La concentration de la quasi-totalité du matériel militaire lourd russe dans quelques dizaines de bases de stockage à travers le pays permet d’évaluer avec un bon niveau de précision l’évolution du niveau de ces réserves. Selon un rapport de la Kyiv School of Economics (KSE) publié aujourd’hui, lundi 28 juillet, les expéditions depuis 30 gares ferroviaires situées à proximité de ces bases se sont effondrées de 35 % entre 2022 et 2024 1.

  • L’étude de la KSE révèle que les expéditions de matériels lourds depuis ces noeuds logistiques pourraient atteindre 119 000 tonnes en 2025, contre 242 000 en 2022, lors de la première année de l’invasion à grande échelle de l’Ukraine.
  • Ces chiffres semblent confirmer que l’armée russe souffre d’un épuisement de ses réserves d’équipements — chars d’assaut, véhicules blindés, artillerie, lance-roquettes multiples… — datant de l’époque soviétique.
  • Face à une diminution des niveaux de chars disponibles, l’armée russe a progressivement augmenté ses prélèvements de T-72 ces derniers mois, un blindé entré en service dans l’armée soviétique au milieu des années 1980. Ces réserves seraient aujourd’hui presque épuisées 2.
  • Fin juin, les services de renseignement de Kiev estimaient que la Russie « procédait à la remise en service massive de véhicules de combat obsolètes », notamment en déployant sur le front des chars T-62, sortis d’usine au début des années 1960.

En plus d’une baisse des réserves d’équipements, la Russie a également considérablement accru sa dépendance vis-à-vis de ses deux principaux alliés asiatiques, Pékin et Pyongyang, depuis 2022. Cette hausse rend le complexe militaro-industriel russe dépendant d’une poignée de fournisseurs chinois.

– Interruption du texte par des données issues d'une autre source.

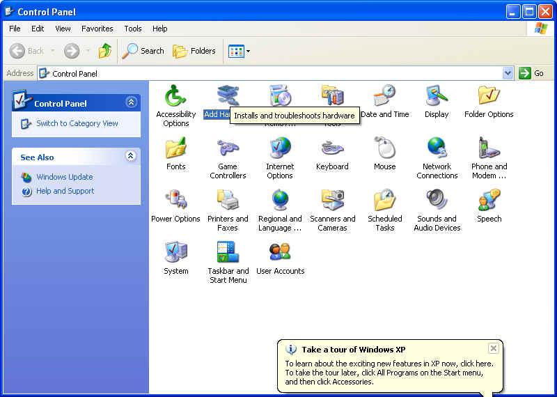Collapse the See Also sidebar section

(x=131, y=157)
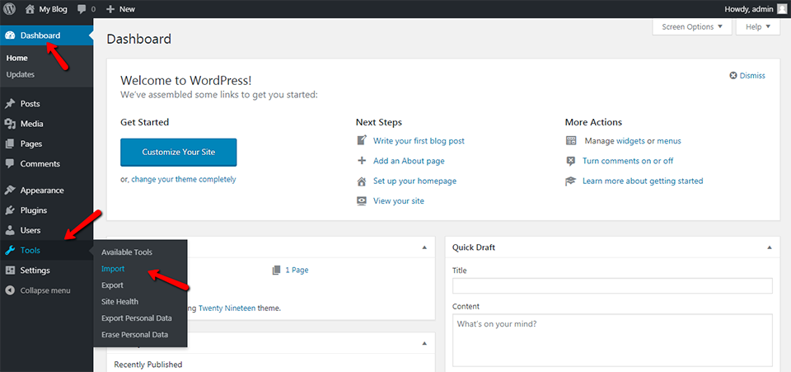791x372 pixels.
Task: Click the Posts pushpin icon in sidebar
Action: tap(10, 104)
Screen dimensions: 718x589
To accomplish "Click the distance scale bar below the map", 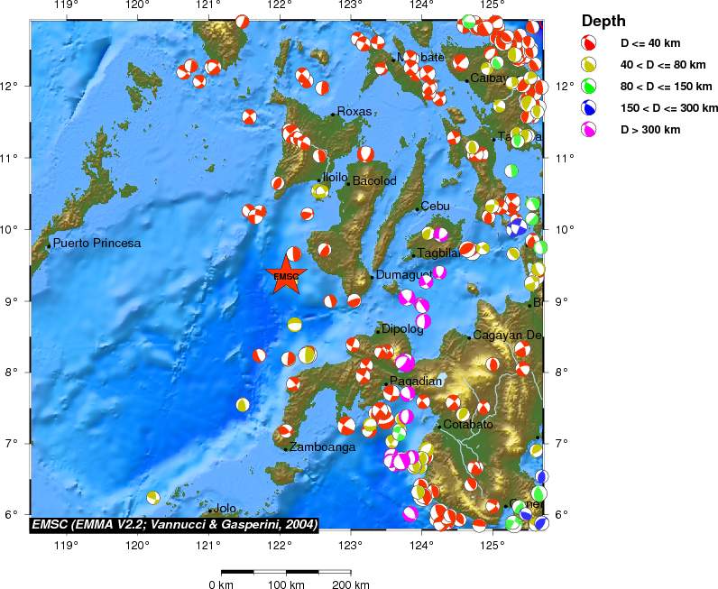I will point(287,571).
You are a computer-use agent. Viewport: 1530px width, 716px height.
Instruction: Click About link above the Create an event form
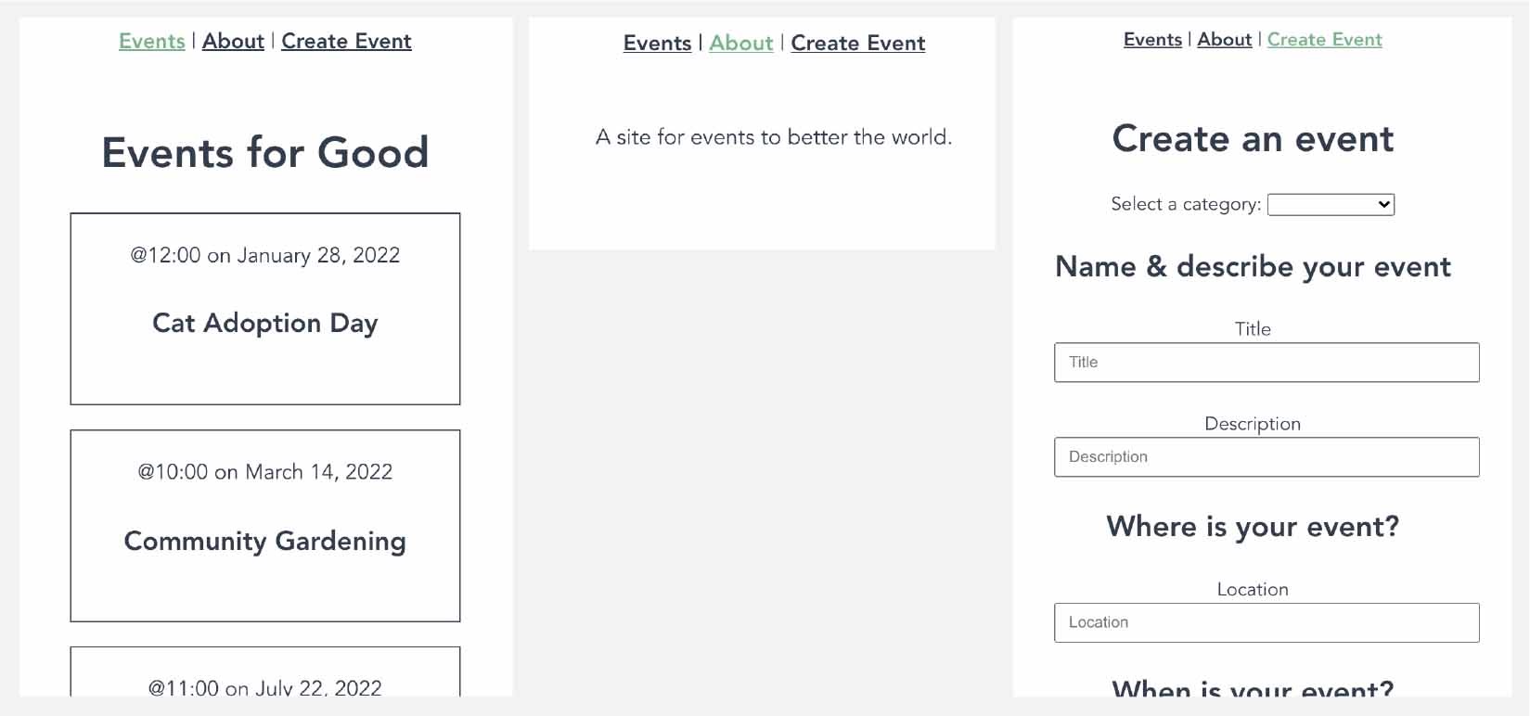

L’an dernier, plus de la moitié (52 %) des explosifs importés transportés dans des arsenaux russes provenaient de la Corée du Nord.

  • La diminution du nombre de véhicules blindés au sein de l’armée russe ne conduit pas nécessairement à une baisse de ses capacités offensives en Ukraine. 
  • Ces derniers mois, les forces russes ont montré plusieurs stratégies d’adaptation, reposant notamment sur une hausse du nombre d’assauts menés à pied, ou bien à bord de motos, quads et voitures civiles. 
  • On assiste également à l’émergence de solutions low-tech consistant à modifier des véhicules de transport ou des blindés avec des pics et des structures en métal qui sont censées les protéger des drones kamikazes.

Malgré des investissements massifs dans ses capacités industrielles — Moscou prévoierait de consacrer 1 100 milliards de dollars pour son réarmement d’ici 2036 afin de se préparer à une nouvelle guerre à grande échelle —, la Russie peine toujours à mettre en place de nouvelles lignes de production en raison de la difficulté de se procurer les composants requis. Depuis 2022, les sanctions ont mis fin à l’importation depuis l’Allemagne ou la Suède de machines-outils, tandis que les recrutements dans l’armée conduisent à une raréfaction de la main-d’œuvre disponible 3.